Potential ring of gas discovered around minor planet Chiron

18 Mar 2015

Chiron, one of many centaurs hanging around our solar system, may have gas rings surrounding its surface, mirroring those of close by Chariklo and planetary peers Jupiter, Saturn, Uranus and Neptune.

Last year it was established that Chariklo had a gas ring, something that surprised astronomers who had been tracking a series of rocky bodies that possess qualities of both asteroids and comets.

The likes of Chiron and Chariklo are called centaurs because of their dual qualities of asteroids and comets, similar to mythical beings that are part beast part man.

Now MIT researchers have detected features around nearby Chiron that may signal rings, jets or a shell of dust.

Back in the winter of 2011, the researchers spotted a “stellar occultation” whereby Chiron passed by a bright star, briefly blocking its light.

By measuring the light emissions and subsequent shadow, they established that there may be gas rings surrounding the centaur.

“It’s interesting, because Chiron is a centaur – part of that middle section of the solar system, between Jupiter and Pluto, where we originally weren’t thinking things would be active, but it’s turning out things are quite active,” said Amanda Bosh, a lecturer in MIT’s Department of Earth, Atmospheric and Planetary Sciences.

Bosh and her colleagues at MIT, Jessica Ruprecht, Michael Person, and Amanda Gulbis, have published their results in the journal Icarus.

Using two extremely large telescopes in Hawaii – NASA’s Infrared Telescope Facility and the Las Cumbres Observatory Global Telescope Network – the researchers, some of whom worked on establishing the size of Chiron in the early 1990s, made the discovery.


An artist’s impression of Chariklo, nearby Chiron, which itself has a ring of gas.
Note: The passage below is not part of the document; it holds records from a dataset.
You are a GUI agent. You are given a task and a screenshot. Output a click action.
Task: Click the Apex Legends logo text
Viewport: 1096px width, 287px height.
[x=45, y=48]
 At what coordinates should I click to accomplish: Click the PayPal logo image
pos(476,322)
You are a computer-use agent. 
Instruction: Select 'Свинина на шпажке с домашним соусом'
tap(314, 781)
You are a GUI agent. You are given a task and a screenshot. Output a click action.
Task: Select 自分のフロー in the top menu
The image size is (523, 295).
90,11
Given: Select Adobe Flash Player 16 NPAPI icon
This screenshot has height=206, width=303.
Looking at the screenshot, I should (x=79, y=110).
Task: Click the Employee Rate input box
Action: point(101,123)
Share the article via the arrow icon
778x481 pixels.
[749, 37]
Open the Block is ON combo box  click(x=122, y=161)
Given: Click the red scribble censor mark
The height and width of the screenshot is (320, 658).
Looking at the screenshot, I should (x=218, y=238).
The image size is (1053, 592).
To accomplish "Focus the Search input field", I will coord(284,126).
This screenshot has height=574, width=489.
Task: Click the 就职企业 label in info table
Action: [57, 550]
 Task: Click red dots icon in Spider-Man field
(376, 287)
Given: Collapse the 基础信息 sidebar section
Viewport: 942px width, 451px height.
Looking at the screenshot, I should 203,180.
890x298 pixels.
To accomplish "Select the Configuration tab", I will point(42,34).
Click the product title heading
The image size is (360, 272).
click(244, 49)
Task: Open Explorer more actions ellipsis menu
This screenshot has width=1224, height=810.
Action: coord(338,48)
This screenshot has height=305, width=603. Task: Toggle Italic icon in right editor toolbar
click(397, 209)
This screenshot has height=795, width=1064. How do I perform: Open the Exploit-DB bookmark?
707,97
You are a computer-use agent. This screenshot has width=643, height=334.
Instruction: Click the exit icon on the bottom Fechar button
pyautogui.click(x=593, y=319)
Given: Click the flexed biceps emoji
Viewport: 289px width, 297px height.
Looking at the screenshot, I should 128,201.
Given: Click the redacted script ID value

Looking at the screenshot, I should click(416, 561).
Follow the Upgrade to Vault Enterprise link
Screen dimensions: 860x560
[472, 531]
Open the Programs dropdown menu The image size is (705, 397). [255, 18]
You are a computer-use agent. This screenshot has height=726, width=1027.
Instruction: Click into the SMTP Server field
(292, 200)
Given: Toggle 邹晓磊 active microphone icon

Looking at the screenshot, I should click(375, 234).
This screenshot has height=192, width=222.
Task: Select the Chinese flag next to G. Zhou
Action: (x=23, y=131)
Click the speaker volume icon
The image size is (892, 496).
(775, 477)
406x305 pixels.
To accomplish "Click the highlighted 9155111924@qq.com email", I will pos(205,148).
Image via ESO/L. Calçada/Nick Risinger

“There’s an aspect of serendipity to these observations,” Bosh said. “We need a certain amount of luck, waiting for Chiron to pass in front of a star that is bright enough. Chiron itself is small enough that the event is very short; if you blink, you might miss it.”

The team members could not tell if what they saw were jets of dust or a ring of gas, however, an independent group has investigated their findings and think it’s most likely a ring.

It’s unclear exactly what the anomalies are, either jets of dust or a ring of gas, but the increased knowledge of Chiron has clearly excited the team.

“If we want to make a strong case for rings around Chiron, we’ll need observations by multiple observers, distributed over a few hundred kilometers, so that we can map the ring geometry,” said Ruprecht.

“But that alone doesn’t tell us if the rings are a temporary feature of Chiron, or a more permanent one. There’s a lot of work that needs to be done.”